I changed jobs at the height of the Handful O’Landfill era. I moved out of journalism into something more lucrative.
I know, I know. “What could be more lucrative than journalism?” you beller. Well, the fact is, children and future J-school students, there are professions more lucrative than journalism, though I admit that once I get past “washroom attendant at Barstow Kum ‘n’ Go” my eyes glaze over and I lose count of just how many there are.
Anyway, just as the trading-card bubble was beginning to resemble Howie Mandel’s head I got married and joined a firm that consulted for trading-card manufacturers, miscellaneous licensors (which is how I came to have carnal knowledge of the Jim Thome Baseball Game) and licensees like the National Basketball Association.
Essentially, I went from being threatened with lawsuits by trading-card manufacturers for telling them what I thought of their products to being paid reasonable sums of money by trading-card manufacturers for telling them what I thought of their products.
America. What a country.
I have said this before, but at the height of the craziness we had scores of prospective Campfire Girl card manufacturers and History of Plumbing card manufacturers and Famous Dentists card manufacturers banging on our doors daily and bombarding us with offers to make hundreds (on the back end, usually) by helping them make millions.
Most we turned away with a smile and a friendly waffle sole in the tucchus. Coors we did not.
I don’t remember how we got associated with Coors. I’m guessing it was through the guy who put the lifesize cardboard cutouts of Elvira, Mistress of the Dark (“Got my steaks. Got my ribs”) into liquor stores. (We didn’t know everybody in those days; just a representative cross-section.)
Somehow someone at Coors thought the company should capitalize on the trading-card boom, and someone who worked with Coors said, “You oughta get ahold of these guys in Wisconsin,” and before you knew it, Coors Cards were leaping a-glimmering out of the Golden Gang’s corporate womb.
These were not shabby cards by any measure. No, siree.

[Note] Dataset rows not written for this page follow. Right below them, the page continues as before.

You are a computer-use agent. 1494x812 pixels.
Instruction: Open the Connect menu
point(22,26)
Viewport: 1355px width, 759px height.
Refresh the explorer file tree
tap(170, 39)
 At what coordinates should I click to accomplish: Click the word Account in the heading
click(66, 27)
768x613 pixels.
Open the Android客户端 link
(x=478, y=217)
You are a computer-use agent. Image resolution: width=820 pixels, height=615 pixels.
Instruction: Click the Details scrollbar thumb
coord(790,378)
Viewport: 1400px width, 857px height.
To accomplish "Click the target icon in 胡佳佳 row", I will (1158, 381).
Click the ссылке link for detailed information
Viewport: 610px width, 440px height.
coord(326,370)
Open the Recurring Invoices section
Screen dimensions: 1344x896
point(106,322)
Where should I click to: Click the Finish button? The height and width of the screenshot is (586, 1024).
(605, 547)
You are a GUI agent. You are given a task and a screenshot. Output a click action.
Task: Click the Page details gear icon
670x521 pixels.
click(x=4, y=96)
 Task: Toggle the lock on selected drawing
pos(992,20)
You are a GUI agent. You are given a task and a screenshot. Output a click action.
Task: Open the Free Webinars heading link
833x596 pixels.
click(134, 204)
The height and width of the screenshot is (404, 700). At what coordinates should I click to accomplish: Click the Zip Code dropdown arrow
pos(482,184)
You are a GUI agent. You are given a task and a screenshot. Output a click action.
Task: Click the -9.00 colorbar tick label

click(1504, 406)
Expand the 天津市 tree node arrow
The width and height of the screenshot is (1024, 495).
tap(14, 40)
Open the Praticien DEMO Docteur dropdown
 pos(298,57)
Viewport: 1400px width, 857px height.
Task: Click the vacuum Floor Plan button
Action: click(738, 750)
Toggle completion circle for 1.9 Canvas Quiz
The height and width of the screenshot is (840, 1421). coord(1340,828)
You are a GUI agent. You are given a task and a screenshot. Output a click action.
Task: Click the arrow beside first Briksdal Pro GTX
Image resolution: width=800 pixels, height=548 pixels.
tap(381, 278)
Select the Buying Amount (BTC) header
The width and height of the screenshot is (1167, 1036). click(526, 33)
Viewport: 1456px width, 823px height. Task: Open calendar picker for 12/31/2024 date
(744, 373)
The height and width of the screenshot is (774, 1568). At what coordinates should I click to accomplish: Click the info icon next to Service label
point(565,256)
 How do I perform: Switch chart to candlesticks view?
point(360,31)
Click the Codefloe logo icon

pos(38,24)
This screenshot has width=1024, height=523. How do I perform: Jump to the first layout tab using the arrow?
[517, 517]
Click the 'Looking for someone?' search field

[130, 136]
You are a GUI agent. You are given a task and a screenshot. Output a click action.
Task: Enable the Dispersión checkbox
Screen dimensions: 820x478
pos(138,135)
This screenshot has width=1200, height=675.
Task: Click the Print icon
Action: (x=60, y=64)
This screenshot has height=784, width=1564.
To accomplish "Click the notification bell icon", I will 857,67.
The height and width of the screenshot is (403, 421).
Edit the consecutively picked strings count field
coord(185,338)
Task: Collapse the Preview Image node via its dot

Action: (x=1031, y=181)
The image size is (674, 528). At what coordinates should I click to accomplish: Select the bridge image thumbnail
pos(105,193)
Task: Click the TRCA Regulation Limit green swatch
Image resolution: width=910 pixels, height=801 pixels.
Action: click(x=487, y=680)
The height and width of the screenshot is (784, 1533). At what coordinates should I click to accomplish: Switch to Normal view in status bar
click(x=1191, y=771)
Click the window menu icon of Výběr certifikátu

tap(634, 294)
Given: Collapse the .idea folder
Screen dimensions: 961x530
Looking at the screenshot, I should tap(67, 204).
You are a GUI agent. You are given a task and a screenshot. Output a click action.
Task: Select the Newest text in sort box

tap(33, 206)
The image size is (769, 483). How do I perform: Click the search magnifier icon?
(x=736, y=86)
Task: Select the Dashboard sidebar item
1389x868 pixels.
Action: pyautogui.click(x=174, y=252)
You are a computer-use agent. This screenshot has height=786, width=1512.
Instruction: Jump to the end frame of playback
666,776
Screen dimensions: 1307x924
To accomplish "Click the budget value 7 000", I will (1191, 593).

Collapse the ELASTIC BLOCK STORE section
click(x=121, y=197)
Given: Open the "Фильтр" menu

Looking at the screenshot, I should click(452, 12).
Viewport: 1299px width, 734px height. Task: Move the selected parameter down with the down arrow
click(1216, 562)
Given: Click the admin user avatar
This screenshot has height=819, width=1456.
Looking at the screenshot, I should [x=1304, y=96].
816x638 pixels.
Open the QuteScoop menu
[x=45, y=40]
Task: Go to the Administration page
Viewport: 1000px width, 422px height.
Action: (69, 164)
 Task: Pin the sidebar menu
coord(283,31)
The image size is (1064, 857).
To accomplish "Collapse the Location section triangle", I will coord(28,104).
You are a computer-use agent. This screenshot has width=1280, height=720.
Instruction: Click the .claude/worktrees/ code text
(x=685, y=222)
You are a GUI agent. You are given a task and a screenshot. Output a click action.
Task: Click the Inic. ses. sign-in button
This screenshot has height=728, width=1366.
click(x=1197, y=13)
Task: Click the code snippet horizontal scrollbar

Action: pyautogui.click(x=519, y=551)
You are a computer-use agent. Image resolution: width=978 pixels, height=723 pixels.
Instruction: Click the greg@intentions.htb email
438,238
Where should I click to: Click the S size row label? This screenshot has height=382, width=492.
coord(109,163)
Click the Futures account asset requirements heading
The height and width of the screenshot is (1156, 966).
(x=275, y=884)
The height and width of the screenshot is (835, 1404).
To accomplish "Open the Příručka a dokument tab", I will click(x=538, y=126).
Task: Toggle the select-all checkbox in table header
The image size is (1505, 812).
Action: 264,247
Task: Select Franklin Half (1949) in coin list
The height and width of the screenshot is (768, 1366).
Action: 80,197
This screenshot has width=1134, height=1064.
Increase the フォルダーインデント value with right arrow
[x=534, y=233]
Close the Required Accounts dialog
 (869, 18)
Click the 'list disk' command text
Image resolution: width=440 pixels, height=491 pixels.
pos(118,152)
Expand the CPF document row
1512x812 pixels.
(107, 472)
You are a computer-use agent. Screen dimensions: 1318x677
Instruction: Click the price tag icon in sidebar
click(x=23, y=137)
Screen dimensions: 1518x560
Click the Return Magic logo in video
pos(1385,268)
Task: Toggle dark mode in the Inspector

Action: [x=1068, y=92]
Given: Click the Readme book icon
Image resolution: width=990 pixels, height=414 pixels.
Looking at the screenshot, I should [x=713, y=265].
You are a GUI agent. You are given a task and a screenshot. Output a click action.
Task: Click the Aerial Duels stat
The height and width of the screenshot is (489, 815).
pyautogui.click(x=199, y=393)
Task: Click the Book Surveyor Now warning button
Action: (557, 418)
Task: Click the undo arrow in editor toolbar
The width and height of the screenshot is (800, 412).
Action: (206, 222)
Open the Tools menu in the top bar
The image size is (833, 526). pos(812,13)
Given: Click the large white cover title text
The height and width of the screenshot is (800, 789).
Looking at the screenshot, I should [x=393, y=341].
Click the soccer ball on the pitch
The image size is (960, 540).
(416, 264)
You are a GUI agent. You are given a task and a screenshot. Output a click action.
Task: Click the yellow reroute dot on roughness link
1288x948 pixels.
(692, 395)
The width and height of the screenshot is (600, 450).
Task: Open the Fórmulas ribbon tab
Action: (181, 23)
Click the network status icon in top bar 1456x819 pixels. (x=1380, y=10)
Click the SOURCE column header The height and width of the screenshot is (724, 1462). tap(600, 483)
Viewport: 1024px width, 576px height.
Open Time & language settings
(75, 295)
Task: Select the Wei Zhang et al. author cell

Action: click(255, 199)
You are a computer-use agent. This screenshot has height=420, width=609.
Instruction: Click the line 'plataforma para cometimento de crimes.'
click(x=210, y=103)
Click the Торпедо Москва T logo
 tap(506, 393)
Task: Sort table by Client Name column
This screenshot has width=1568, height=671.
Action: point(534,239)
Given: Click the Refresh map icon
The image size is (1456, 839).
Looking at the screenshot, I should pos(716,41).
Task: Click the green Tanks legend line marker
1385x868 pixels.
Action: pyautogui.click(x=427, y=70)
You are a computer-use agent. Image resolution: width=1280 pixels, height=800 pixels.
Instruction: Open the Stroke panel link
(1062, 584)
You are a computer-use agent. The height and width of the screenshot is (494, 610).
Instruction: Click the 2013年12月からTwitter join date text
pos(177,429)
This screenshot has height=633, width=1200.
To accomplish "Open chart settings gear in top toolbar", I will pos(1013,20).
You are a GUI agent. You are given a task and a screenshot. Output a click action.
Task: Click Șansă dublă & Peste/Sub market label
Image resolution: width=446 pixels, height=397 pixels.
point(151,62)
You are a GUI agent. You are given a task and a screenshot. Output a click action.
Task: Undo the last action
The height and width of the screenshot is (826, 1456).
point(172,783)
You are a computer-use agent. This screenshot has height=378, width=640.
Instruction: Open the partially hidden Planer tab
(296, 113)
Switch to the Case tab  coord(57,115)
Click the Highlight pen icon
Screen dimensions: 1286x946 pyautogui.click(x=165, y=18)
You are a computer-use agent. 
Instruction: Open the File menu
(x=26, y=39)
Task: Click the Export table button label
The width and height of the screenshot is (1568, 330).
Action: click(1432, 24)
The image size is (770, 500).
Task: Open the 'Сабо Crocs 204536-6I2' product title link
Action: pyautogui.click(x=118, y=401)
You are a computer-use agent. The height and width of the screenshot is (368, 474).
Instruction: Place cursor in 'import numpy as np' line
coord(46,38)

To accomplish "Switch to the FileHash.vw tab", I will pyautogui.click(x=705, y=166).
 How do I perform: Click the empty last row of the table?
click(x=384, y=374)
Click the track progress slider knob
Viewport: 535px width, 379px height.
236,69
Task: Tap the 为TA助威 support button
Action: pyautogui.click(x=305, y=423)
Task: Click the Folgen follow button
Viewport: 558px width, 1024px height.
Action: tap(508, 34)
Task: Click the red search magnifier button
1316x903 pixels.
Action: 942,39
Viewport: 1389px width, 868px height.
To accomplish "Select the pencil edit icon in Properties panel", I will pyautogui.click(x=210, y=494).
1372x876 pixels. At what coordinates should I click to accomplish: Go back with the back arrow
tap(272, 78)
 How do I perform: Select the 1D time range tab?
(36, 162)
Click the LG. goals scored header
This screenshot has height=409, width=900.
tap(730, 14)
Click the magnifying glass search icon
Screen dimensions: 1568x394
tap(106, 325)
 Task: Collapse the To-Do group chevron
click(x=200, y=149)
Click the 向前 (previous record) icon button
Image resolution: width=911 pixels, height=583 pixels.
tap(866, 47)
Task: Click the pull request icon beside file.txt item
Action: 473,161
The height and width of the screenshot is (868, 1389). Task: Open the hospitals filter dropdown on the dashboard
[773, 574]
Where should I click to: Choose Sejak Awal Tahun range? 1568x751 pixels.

The card art came out of Coors’ vast Archives Bunker. (With Coors, everything was in a bunker.) The Coors Design Bunker chipped in the design. Backs were written to the highest standards by a team of Professional Hobby Consultants writers – not me, thankfully – and writers from the Coors Creative Bunker. The chase program was solid. Pete Coors himself even signed a few, from the security of the Pete Coors Bunker. And the gold foil flowed like Rocky Mountain Kool-Aid.
Distribution was a cinch. After all, there are two types of companies whose survival depends on getting their product everywhere: breweries and tobacco companies. The wages of sin is death, but the marketing plan of sin is universal distribution.
There was only one thing Coors and us and everyone else involved with the project overlooked: Cards are for kids. Beer, even Coors, is not.
Coors Cards were barely into their first month of marketing when a righteous mom happened upon the cards at a Smokey Mountain Market or similar establishment and blew The Whistle Heard One-Third Of The Way ‘Round The World.
Now, Coors may have borrowed a page from the Christopher Buckley Thank You For Smoking School of Marketing and played along with Coors Cards as a subtle way of marketing its beer-flavored Rocky Mountain spring water to teens and tweens and pre-tweens. If that was Coors’ plan, its people hid it well. The genuine-seeming surprise leading to outrage leading to cessation of payment when the whistle blew was more than ample proof of that.
Beyond that, these were not kiddie cards. They had pictures of mountain streams, stainless-steel kettles, hop fields, bearded guys, and water towers. Yeah, there were a couple of cards of tank trucks, but no self-respecting kid was going to buy Coors Cards over Pacific Flash Cards on that basis. (Insert raised eyebrow here.)
All good intentions aside, the upshot was that Coors, upstanding bourgeois running dog that it was, acceded to the pressure and pulled the cards from shelves. It distributed a few sets internally, and sold cards in its gift shop, but the idea of mass-marketing Coors Cards went the way of prohibition.
But the funny thing was, Coors was less than a year away from not having to pull the product at all. Playboy cards came along later that year, mimicked Coors Cards' distribution, and created a brief bubble in the adult-card market large enough to cover Sally Rand's ... uh, apostrophe. But the calls for their removal from shelves, if they came at all, went unheeded, and Playboy cards lasted several series before being carried shoulder-high down the road to the landfill all card-runners come.
Many of the cards featured in "Handful O'Landfill" are like cars that rolled off the assembly line missing a part or two, like an engine, that most people would consider pretty vital to a car being a car and doing car stuff. Coors Cards had all the parts in the right place. Who'da figured that they'd hang a left out of the car lot and get broadsided?